Nous y entendons, d’abord, un langage nouveau ; le nom de ledo y est donné à la marée de morte-eau, celui de malina à la marée de vive-eau.

Dans le livre Sur les médicaments de Marcellus Empiricus, qui vécut en Gaule sous Théodose le Grand (379-395), on rencontre déjà les mots liduna[1] et malina[2] ; mais ils y signifient seulement que la Lune est en quadrature ou en syzygie, sans faire aucune allusion à la marée.

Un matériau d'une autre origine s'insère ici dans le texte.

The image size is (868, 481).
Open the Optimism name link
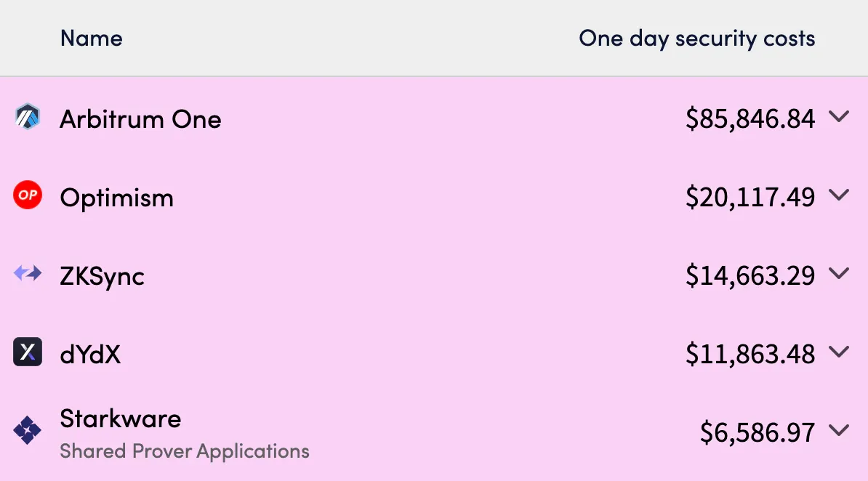[x=117, y=198]
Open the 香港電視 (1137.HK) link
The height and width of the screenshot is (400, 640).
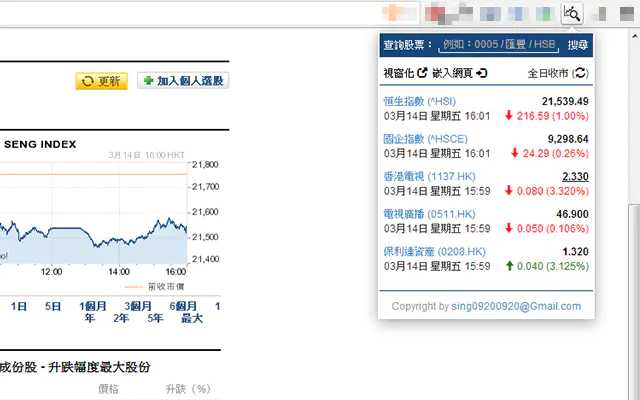[429, 176]
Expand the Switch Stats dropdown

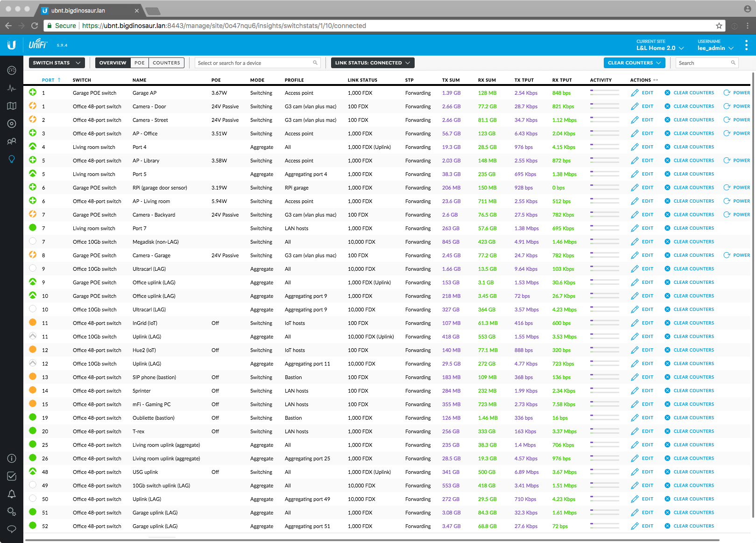point(57,63)
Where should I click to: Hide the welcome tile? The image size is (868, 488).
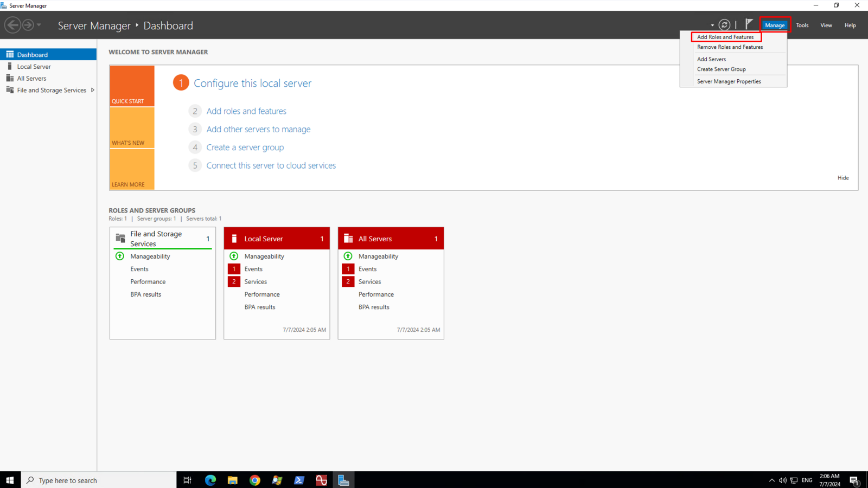click(843, 178)
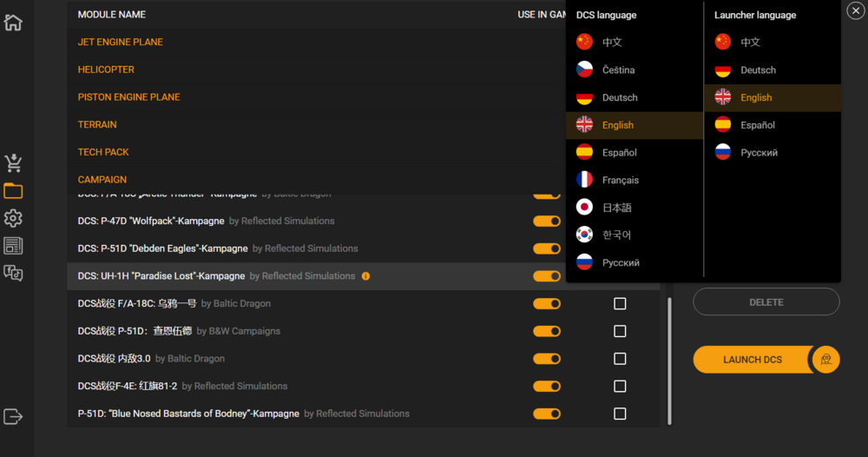Open settings gear in sidebar

coord(13,218)
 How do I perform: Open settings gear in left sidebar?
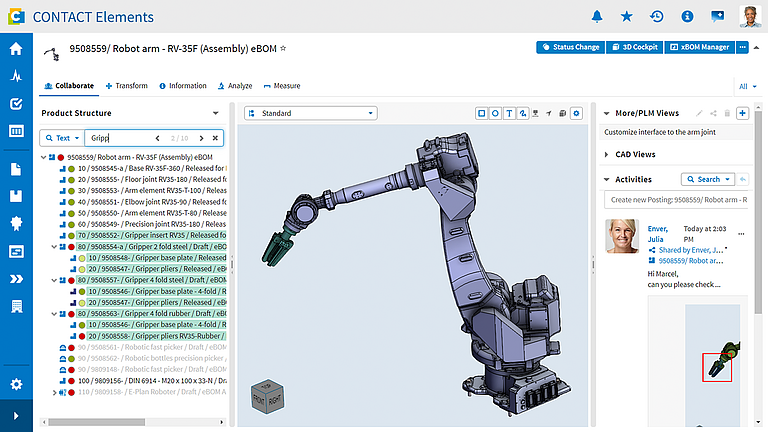coord(16,384)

Où l’hibernais Augustin a-t-il pris les renseignements qu’il nous donne sur les périodes de la marée ? Peut-être dans l’Histoire naturelle de Pline, car nous verrons, peu de temps après la rédaction de son traité, cette Histoire naturelle aux mains de Bède. Mais son exposition donne des précisions que Pline ne donnait pas. Et, d’autre part, s’il a lu Pline, il l’a mal lu ; il déclare, en effet[3], que les vives-eaux, les malinæ, ont quatre maxima, aux équinoxes et aux solstices ; or Pline lui eût enseigné que si les vives-eaux des équinoxes sont plus fortes que les autres, les vives-eaux des solstices sont, au contraire, plus faibles.

L’ouvrage d’Augustin l’Hibernais fut-il rapidement attribué à Saint Augustin ? Nous l’ignorons. Mais nous pouvons affirmer qu’il ne tarda pas à prendre vogue.

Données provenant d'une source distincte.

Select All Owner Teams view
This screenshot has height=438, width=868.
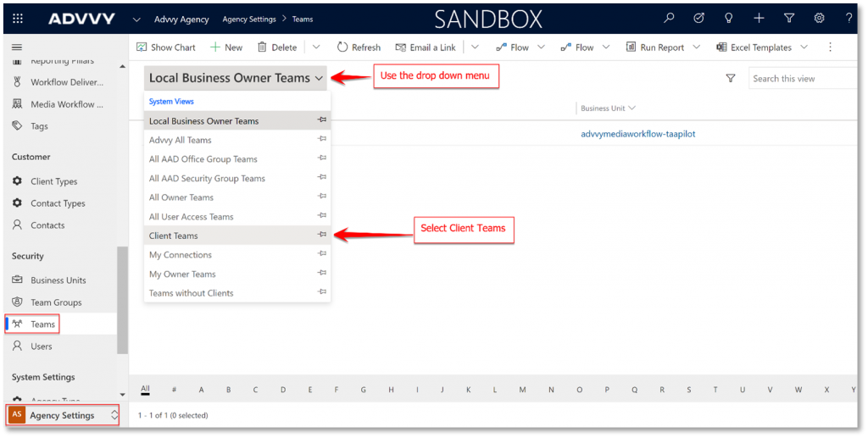coord(181,197)
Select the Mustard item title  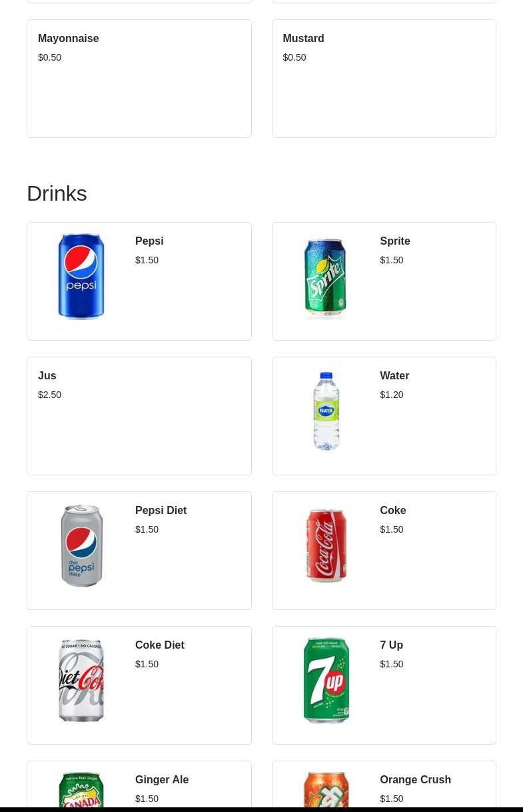(x=303, y=39)
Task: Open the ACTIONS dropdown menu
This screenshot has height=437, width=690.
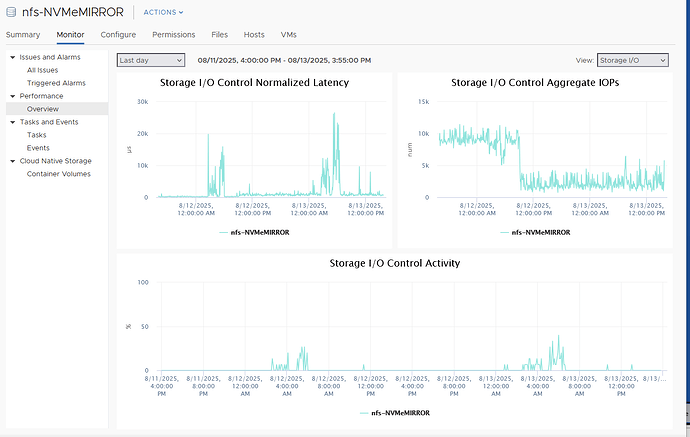Action: (163, 12)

On a bien souvent attribué à Saint Isidore un écrit intitulé De ordine creaturarum liber. Si pauvre est la Science de ce petit traité qu’on le pourrait croire de l’Évêque de Séville s’il ne portait, en un de ses chapitres, la marque évidente que l’auteur a lu Augustin l’Hibernais.

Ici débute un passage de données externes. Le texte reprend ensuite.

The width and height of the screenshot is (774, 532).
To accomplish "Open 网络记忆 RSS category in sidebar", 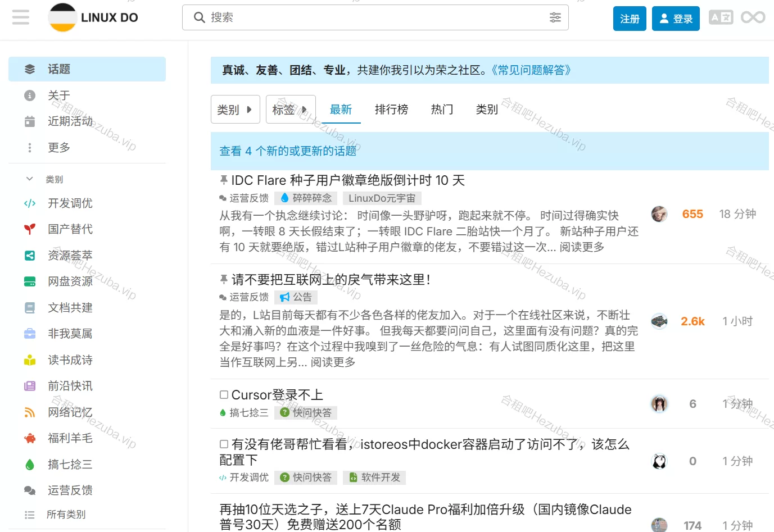I will coord(70,412).
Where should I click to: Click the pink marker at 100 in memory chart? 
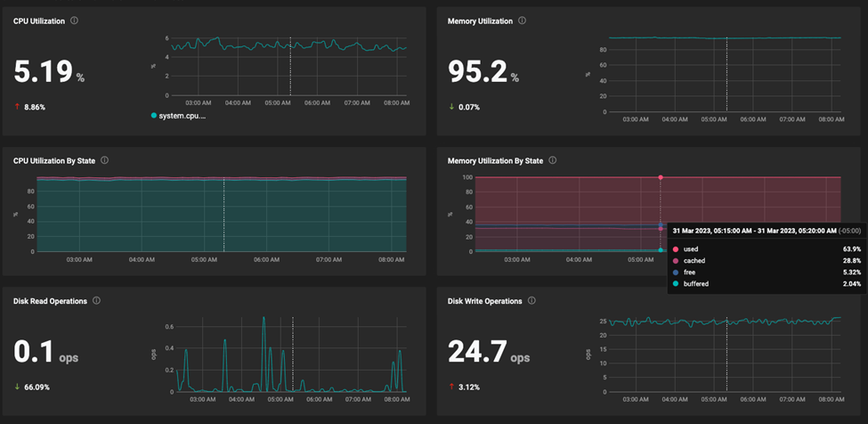coord(661,177)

Dans sa description de la création des choses matérielles, l’auteur de ce traité accorde le premier rang aux eaux supra-célestes[4]. La Sainte Écriture nous affirme, en effet, « qu’il y a des eaux au-dessus du firmament ; ces eaux, donc, par la place qu’elles

  1. Marcelli Empirici De medicamentis liber, Edidit Georgius Helmreich, Lipsiæ, MDCCCLXXXIX. Cap. XV, p. 142 ; cap. XVI, p. 168 ; cap. XXIII, p. 243 ; cap. XXV, pp. 247-248.
  2. Marcelli Empirici Op. laud., cap. XXXVI ; éd. cit., p. 375.
  3. Le texte donné par la Patrologie de Migne est un peu obscur en cet endroit ; mais nous verrons que le Pseudo-Isiaore et le vénérable Bède l’ont interprété comme nous le faisons.
  4. S. Isidori Hispalensis episcopi De ordine creaturarum liber, cap. III [S. Isidori Hispalensis episcopi Opera, acurrante Migne, t. V (Patrologiæ latinæ t. LXXXIII), coll. 920-921].